Ongais showed up at the gas station not long after I did the next morning, Saturday. He carried some old wash towels and a flat blue can. I watched him move directly to the GTO. He opened the can, set it near a back tire, and then went to work. I couldn’t believe my eyes when I quickly figured out what he was doing. He was waxing my car. I went into the garage to ask Mickey about it, Mickey who never seemed to take much of a break, even for lunch, and then went at it for seven days a week.

“He’s a quiet guy and keeps to himself,” Micky said. “He’s all about racing and that’s about it. I know nothing about his personal life, or even if he has one. That’s Blue Coral he’s putting on your goat. That stuff’s impossible to work with. Hasn’t ever waxed one of my cars.”

Ongais worked away, bringing the paint of the GTO to a shine it hadn’t known since its first day off the assembly line. I decided to say nothing. Obviously, the man, whether he approved of Haoles or not, had to approve of me or he seemingly wouldn’t have bothered to do the back-breaking work of applying the wax and then rubbing it off.

I knew none of us had much time left at the station, however, because a For Sale sign had gone up on the corner part of where the pumps were located, and also the number of cars to be worked on had dwindled down to almost none.

I went home for a break, a change of bandages, and my plastic wrap. I arrived at the same time as a blue Navy car from the base on Treasure Island. I parked in the apartment driveway and walked over to the double-parked official vehicle.

“You looking for me?” I asked, not bothering to identify myself.

“You the officer on this envelope?” the driver asked back.

I looked at the string-tied eight-and-a-half-by-eleven envelope. It wasn’t difficult to read my name and rank scrawled across the front of it. I took the envelope in my right hand, wondering what it could have in it, but knowing whatever it was I probably wasn’t going to like it.
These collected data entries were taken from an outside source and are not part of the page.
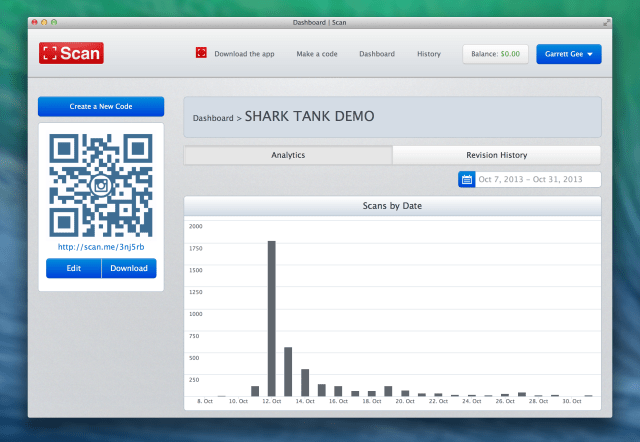
Task: Open the scan.me/3nj5rb short link
Action: [x=100, y=247]
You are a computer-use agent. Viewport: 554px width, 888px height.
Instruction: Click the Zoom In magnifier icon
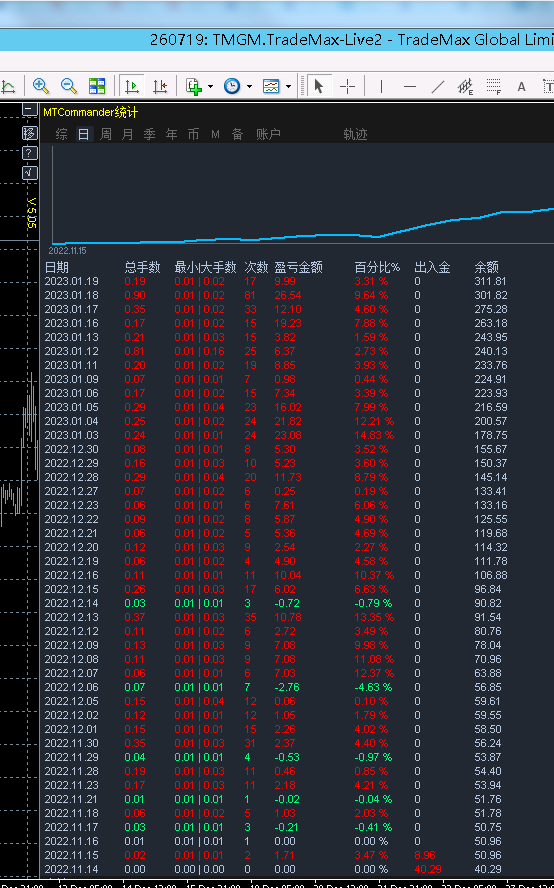[41, 86]
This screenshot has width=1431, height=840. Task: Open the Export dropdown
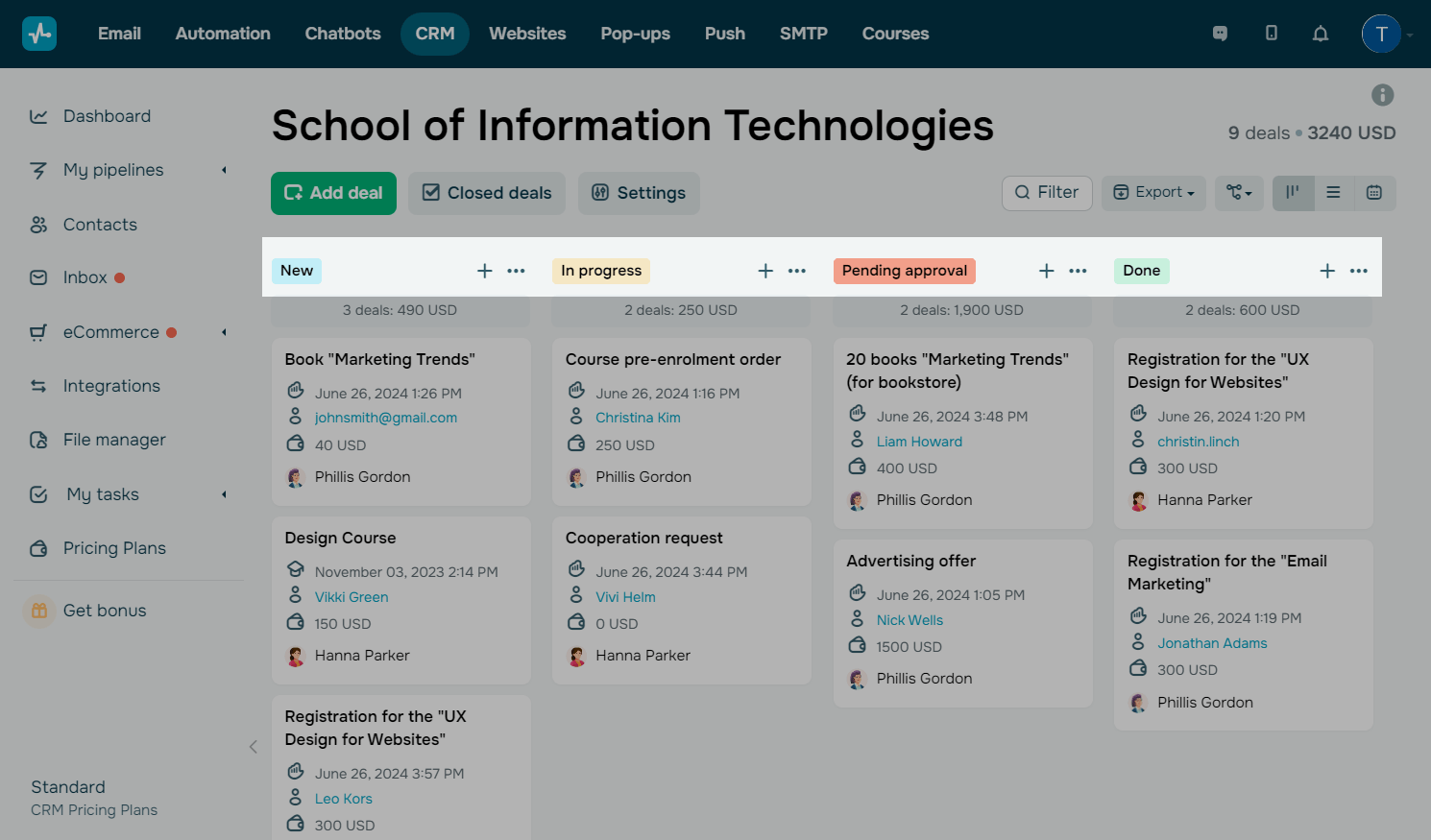click(x=1153, y=193)

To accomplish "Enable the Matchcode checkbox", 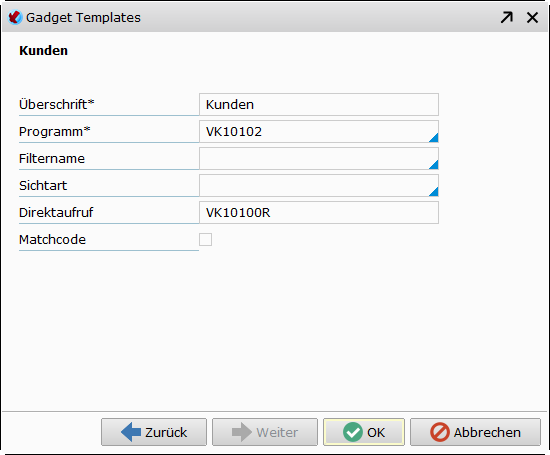I will (205, 240).
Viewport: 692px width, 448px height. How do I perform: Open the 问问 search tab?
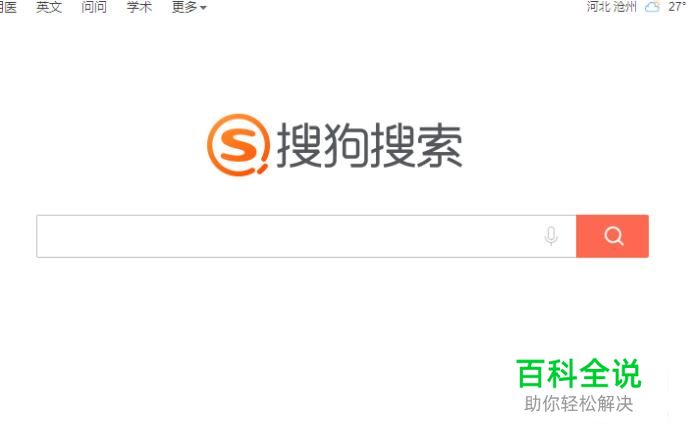point(94,7)
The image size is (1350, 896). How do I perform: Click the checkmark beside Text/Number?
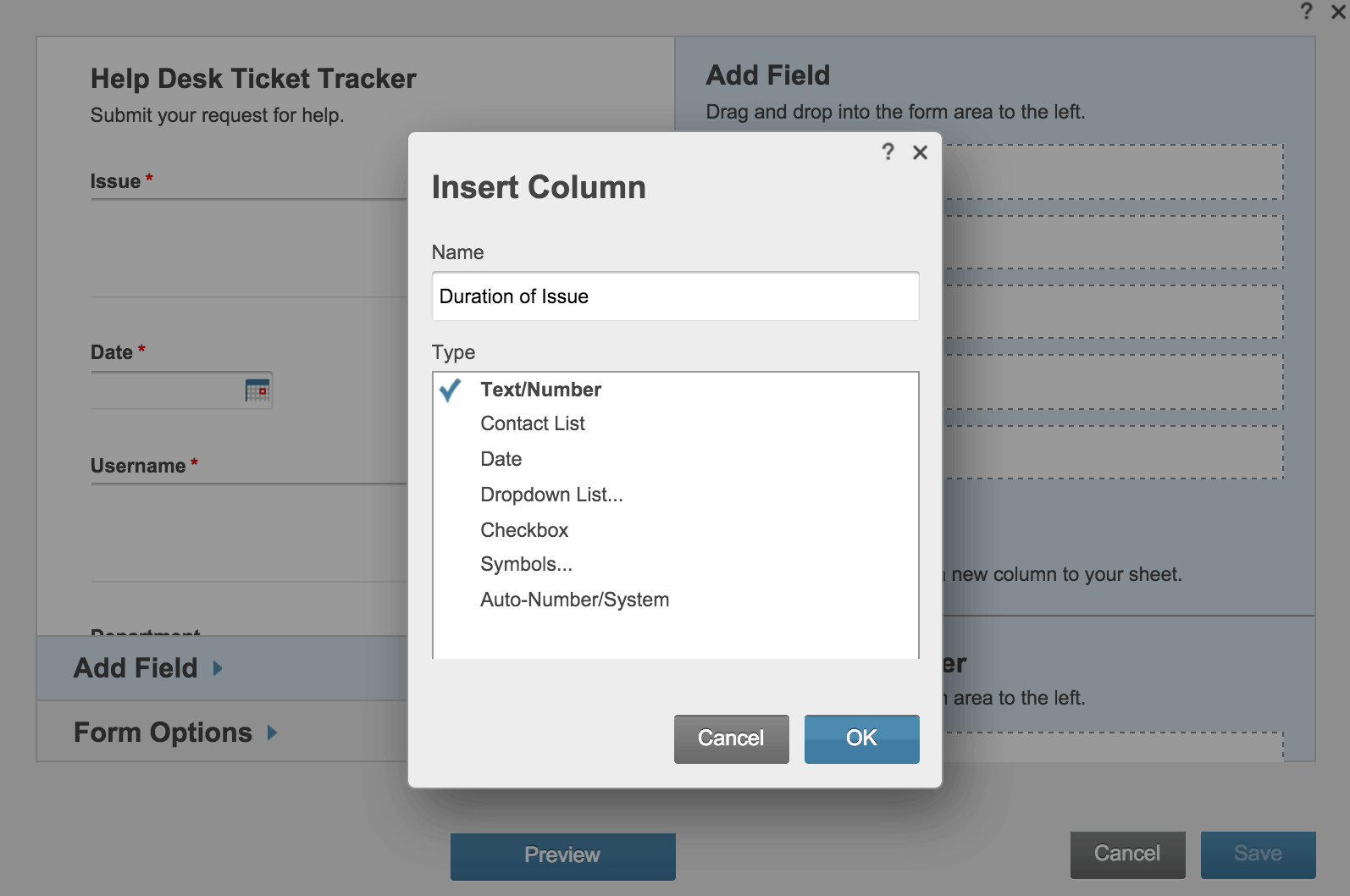(450, 390)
“Orders,” the driver said, rolling his window up and starting the car. I stepped back and the car pulled away.

I sat on the stairs leading up to the door to our apartment. I worked to calm myself. In some ways, I would rather have had the direct confrontation with the Colonel rather than be the subject of his silent response, which was very probably what was inside the envelope.
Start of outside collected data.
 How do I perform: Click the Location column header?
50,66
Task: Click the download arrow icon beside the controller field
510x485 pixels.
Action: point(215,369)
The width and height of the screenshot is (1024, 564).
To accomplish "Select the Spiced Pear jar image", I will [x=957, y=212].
There was nowhere to go or to hide, and opening the envelope in front of Mary and Pat upstairs would accomplish nothing. At least I might have a chance to prepare myself, I realized. After opening the envelope there wasn’t going to be much of the hiding of anything because all of us were deeply involved together.

I unwound the string from its small spool and then tore open the envelope There had been no return address on the outside of the big envelope but the thin sheaf of papers was flagrantly stamped “Headquarters Marine Corps” in red. No papers could have come all the way from Washington in the short time between when I signed all the approvals at the office and now. Permission had to have been given and approvals reached in D.C. to allow that origination designation.

After my name, rank, serial number, and date information, my new duty station was typed in bold-face letters: “Headquarters Company, 2/7, 1stMarDiv, “I” Corps, Republic of South Vietnam.”

I was staggered. I was ordered back into the combat zone of Vietnam, only weeks following major surgery. How could that be? The ‘Second of the Seventh’ was a renowned great unit but I wasn’t in any condition to serve at all inside a war-torn environment. My departure date out of Travis Air Force Base, the base I’d flown into only months before, nearly torn to shreds, would be my exit back into the war.

I walked upstairs in shock, beginning to understand that I was nothing more or less, outside of the A Shau Valley and real combat than an FNG. The Marine Corps back home was a place of mystery and politics slathered all over with lubrication of deception and injustice.

I didn’t use my key to the locked door at the top of the stairs. I knocked softly, instead. There was no point in rushing the kind of news I was carrying in my right hand.